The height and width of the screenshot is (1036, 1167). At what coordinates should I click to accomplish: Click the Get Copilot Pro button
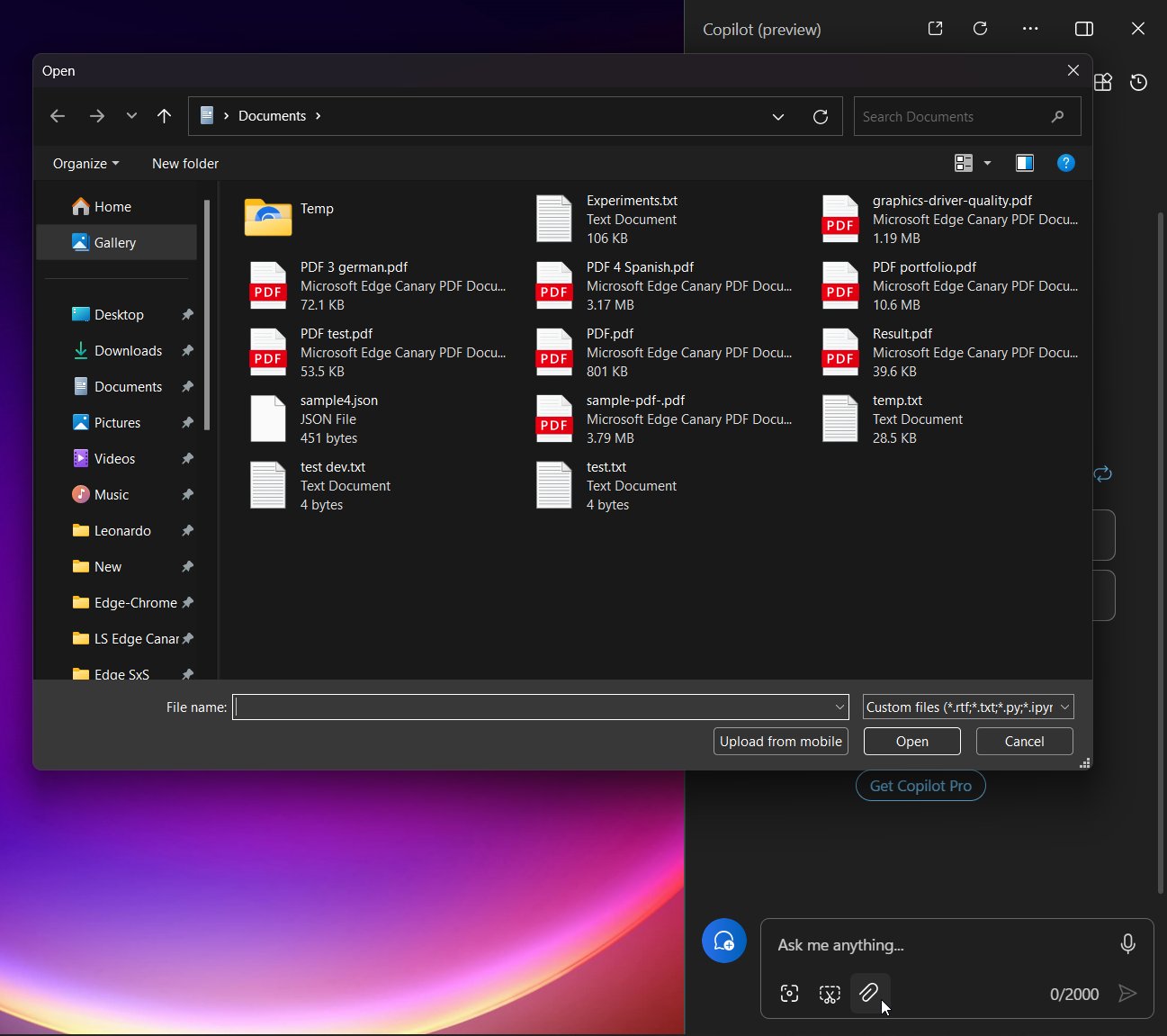tap(920, 785)
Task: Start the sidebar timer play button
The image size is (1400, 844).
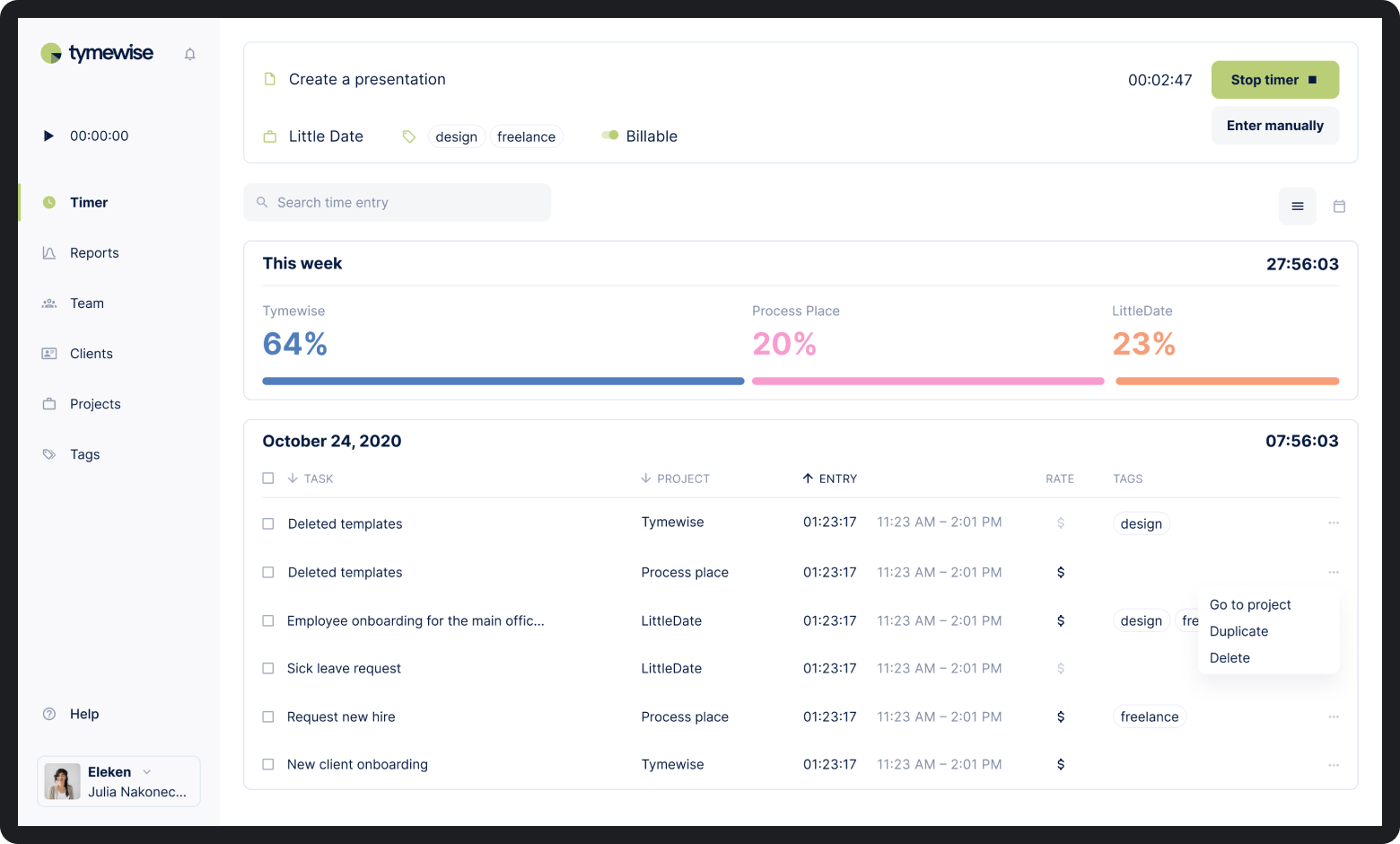Action: pyautogui.click(x=48, y=136)
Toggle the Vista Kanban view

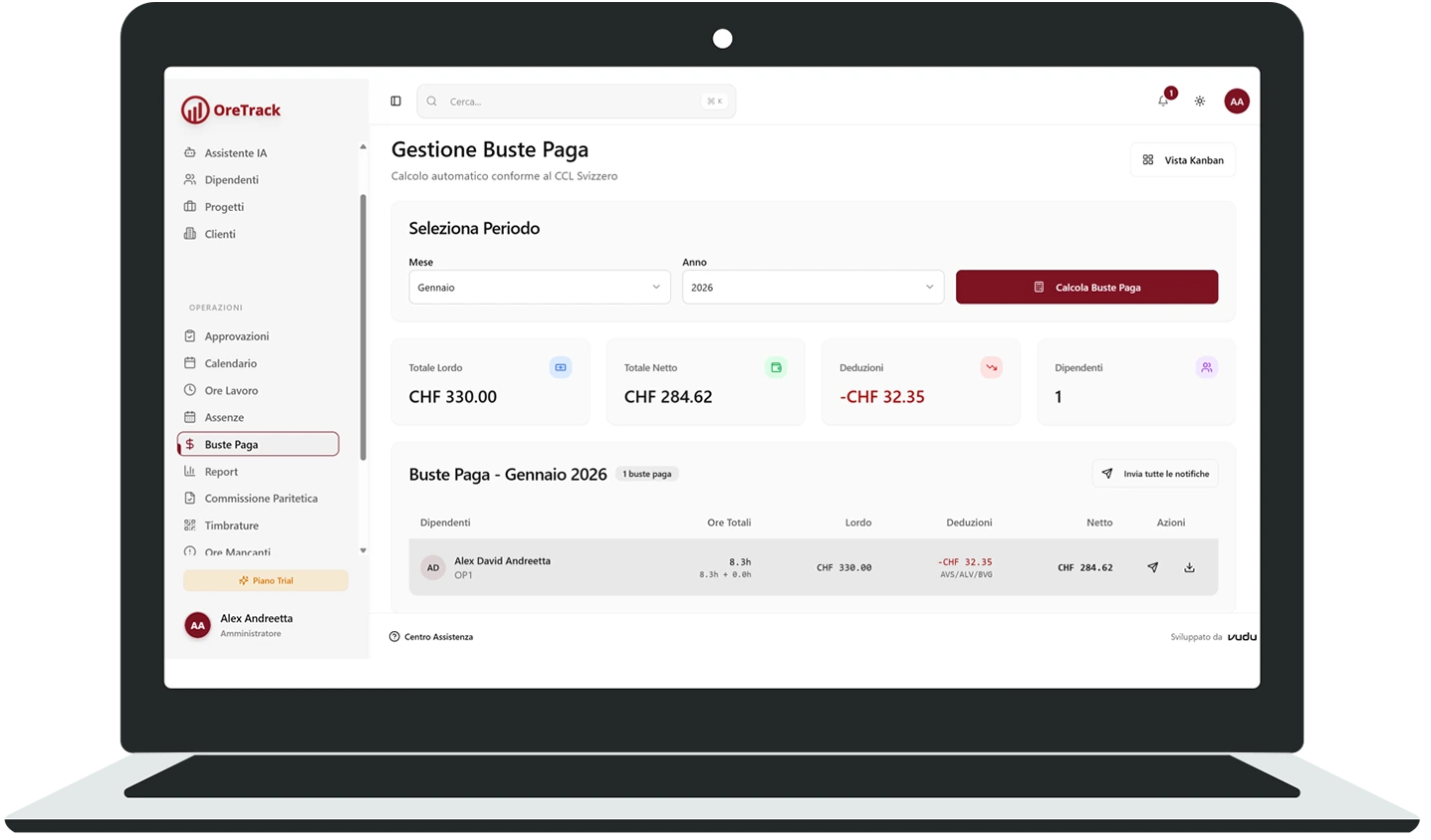click(x=1182, y=159)
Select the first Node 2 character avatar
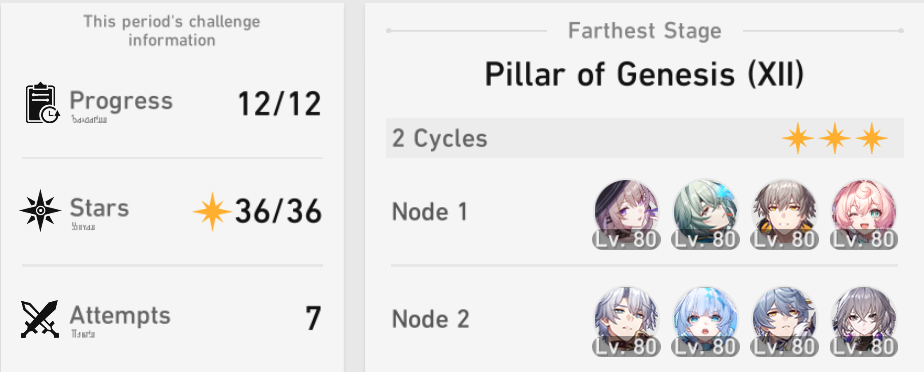This screenshot has height=372, width=924. pyautogui.click(x=626, y=322)
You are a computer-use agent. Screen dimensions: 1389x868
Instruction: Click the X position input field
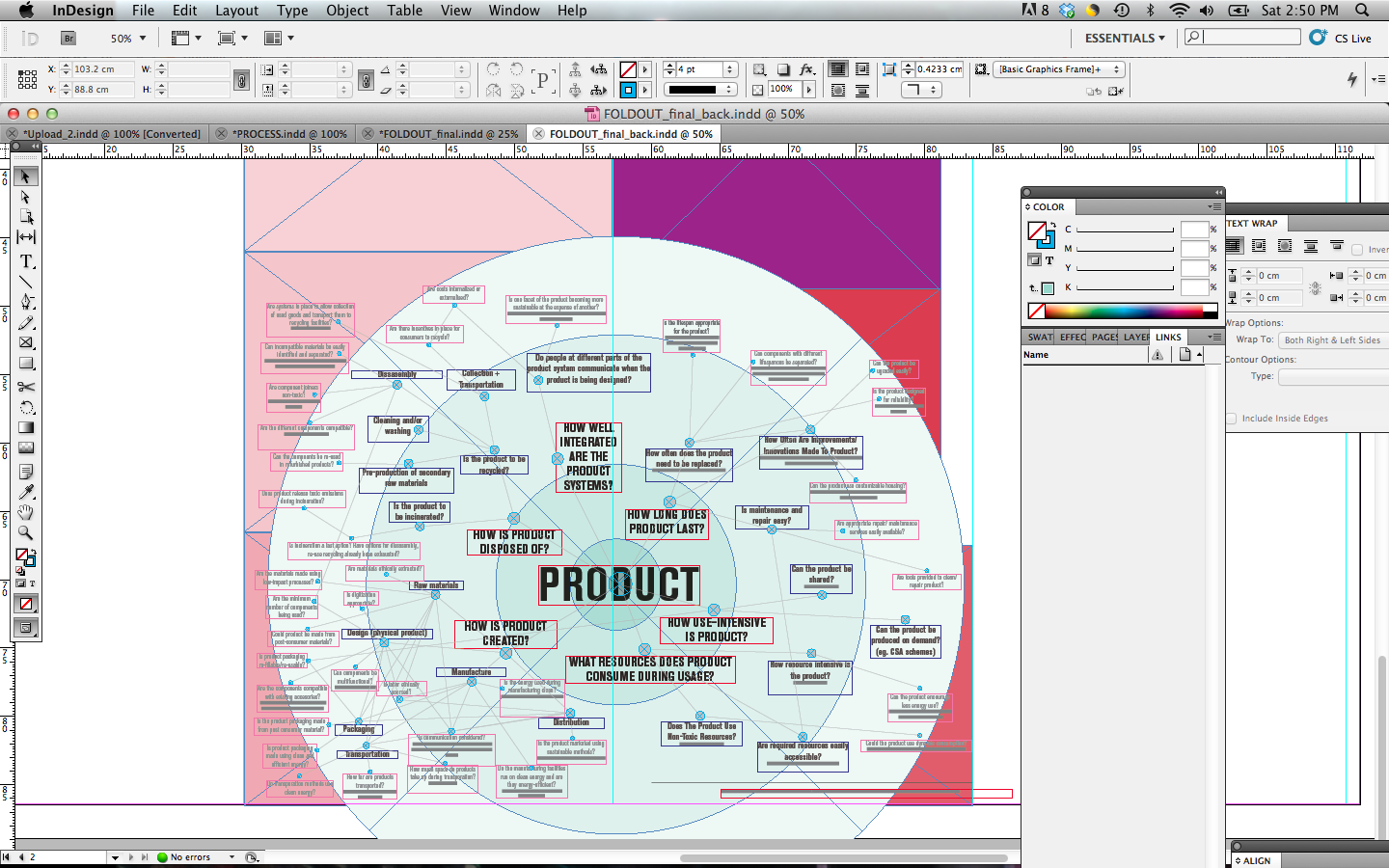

- _Exercise_
Produce an exact copy of every line above, with the images left out.

- _Response area_
The height and width of the screenshot is (1036, 1167). At what coordinates should I click to accomplish: Click the Get Copilot Pro button
tap(920, 785)
Task: Start the sidebar timer play button
The image size is (1400, 844).
Action: pyautogui.click(x=48, y=136)
Toggle the Vista Kanban view

click(x=1182, y=159)
Select the first Node 2 character avatar
This screenshot has height=372, width=924. pyautogui.click(x=626, y=322)
You are a computer-use agent. Screen dimensions: 1389x868
Instruction: Click the X position input field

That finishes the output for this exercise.